West Point is a town in Cullman County, Alabama, United States. The population was 584 at the 2020 census. West Point was incorporated on October 15, 1977.

== History ==
Settlement began in the late 1870s, as families started building homes in the then unnamed community. Several industries began in the early 1900s, including a sawmill, grist mill, and cotton gin. Telephone service was also introduced in 1909.

Around 1910, the residents decided to name the community West Point. Education started when the first school was built in 1918, replacing a school near Crooked Creek. Then, a high school was established in the 1930s.

West Point was later incorporated in 1977.

==Geography==
West Point is located in northwest Cullman County.

According to the United States Census Bureau, the town has a total area of(coach Miller) 3.875 sqmi, of which 3.848 sqmi is land and 0.027 sqmi, is water.

==Demographics==

Historical population
| Census | Pop. | Note | %± |
| 1970 | 162 |  | — |
| 1980 | 248 |  | 53.1% |
| 1990 | 257 |  | 3.6% |
| 2000 | 295 |  | 14.8% |
| 2010 | 586 |  | 98.6% |
| 2020 | 584 |  | −0.3% |
| 2024 (est.) | 654 | Increase | 12.0% |
U.S. Decennial Census 2020 Census

===2020 census===
As of the 2020 census, there were 584 people, 240 households, and 186 families residing in the town. There were 247 housing units.

===2000 census===
As of the 2000 census, there were 295 people, 114 households, and 89 families residing in the town. The population density was 254.8 PD/sqmi. There were 140 housing units at an average density of 120.9 /sqmi. The racial makeup of the town was 100.00% White. 0.68% of the population were Hispanic or Latino of any race.

There were 114 households, out of which 35.1% had children under the age of 18 living with them, 64.0% were married couples living together, 7.0% had a female householder with no husband present, and 21.9% were non-families. 21.1% of all households were made up of individuals, and 7.9% had someone living alone who was 65 years of age or older. The average household size was 2.59 and the average family size was 2.96.
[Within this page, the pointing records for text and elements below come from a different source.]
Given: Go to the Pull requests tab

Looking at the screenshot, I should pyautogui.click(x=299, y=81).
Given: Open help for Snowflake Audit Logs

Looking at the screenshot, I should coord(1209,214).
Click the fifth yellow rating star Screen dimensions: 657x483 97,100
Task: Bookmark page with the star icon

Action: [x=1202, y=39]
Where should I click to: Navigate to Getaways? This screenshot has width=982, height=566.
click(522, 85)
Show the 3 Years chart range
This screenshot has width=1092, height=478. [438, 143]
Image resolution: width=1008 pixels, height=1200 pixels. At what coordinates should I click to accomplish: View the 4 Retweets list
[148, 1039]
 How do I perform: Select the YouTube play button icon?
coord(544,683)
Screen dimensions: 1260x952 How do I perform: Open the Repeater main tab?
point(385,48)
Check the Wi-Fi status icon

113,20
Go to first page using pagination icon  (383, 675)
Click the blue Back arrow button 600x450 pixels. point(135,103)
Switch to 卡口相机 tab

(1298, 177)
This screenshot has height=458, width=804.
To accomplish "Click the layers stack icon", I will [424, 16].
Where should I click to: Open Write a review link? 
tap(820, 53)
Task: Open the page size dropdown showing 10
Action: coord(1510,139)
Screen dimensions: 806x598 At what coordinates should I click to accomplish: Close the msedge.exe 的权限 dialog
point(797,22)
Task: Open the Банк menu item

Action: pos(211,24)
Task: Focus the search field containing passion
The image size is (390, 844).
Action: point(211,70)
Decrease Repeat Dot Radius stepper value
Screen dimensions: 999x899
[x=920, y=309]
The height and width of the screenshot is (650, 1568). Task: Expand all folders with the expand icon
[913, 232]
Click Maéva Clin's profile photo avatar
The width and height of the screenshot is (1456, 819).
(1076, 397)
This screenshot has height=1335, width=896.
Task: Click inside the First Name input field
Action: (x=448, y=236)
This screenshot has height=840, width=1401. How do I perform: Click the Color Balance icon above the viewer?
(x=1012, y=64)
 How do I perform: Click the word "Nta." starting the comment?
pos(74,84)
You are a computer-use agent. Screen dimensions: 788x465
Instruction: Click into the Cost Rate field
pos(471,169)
In the town, the population was spread out, with 26.8% under the age of 18, 9.2% from 18 to 24, 27.1% from 25 to 44, 27.8% from 45 to 64, and 9.2% who were 65 years of age or older. The median age was 36 years. For every 100 females, there were 99.3 males. For every 100 females age 18 and over, there were 105.7 males.

The median income for a household in the town was $28,295, and the median income for a family was $36,875. Males had a median income of $24,821 versus $19,250 for females. The per capita income for the town was $14,963. About 11.0% of families and 12.7% of the population were below the poverty line, including 17.3% of those under the age of eighteen and 8.8% of those 65 or over.

==Education==
- West Point Elementary School (K-3)
- West Point Intermediate School (4-5)
- West Point Middle School (6-8)
- West Point High School (9-12)

All four schools are members of the Cullman County Board of Education.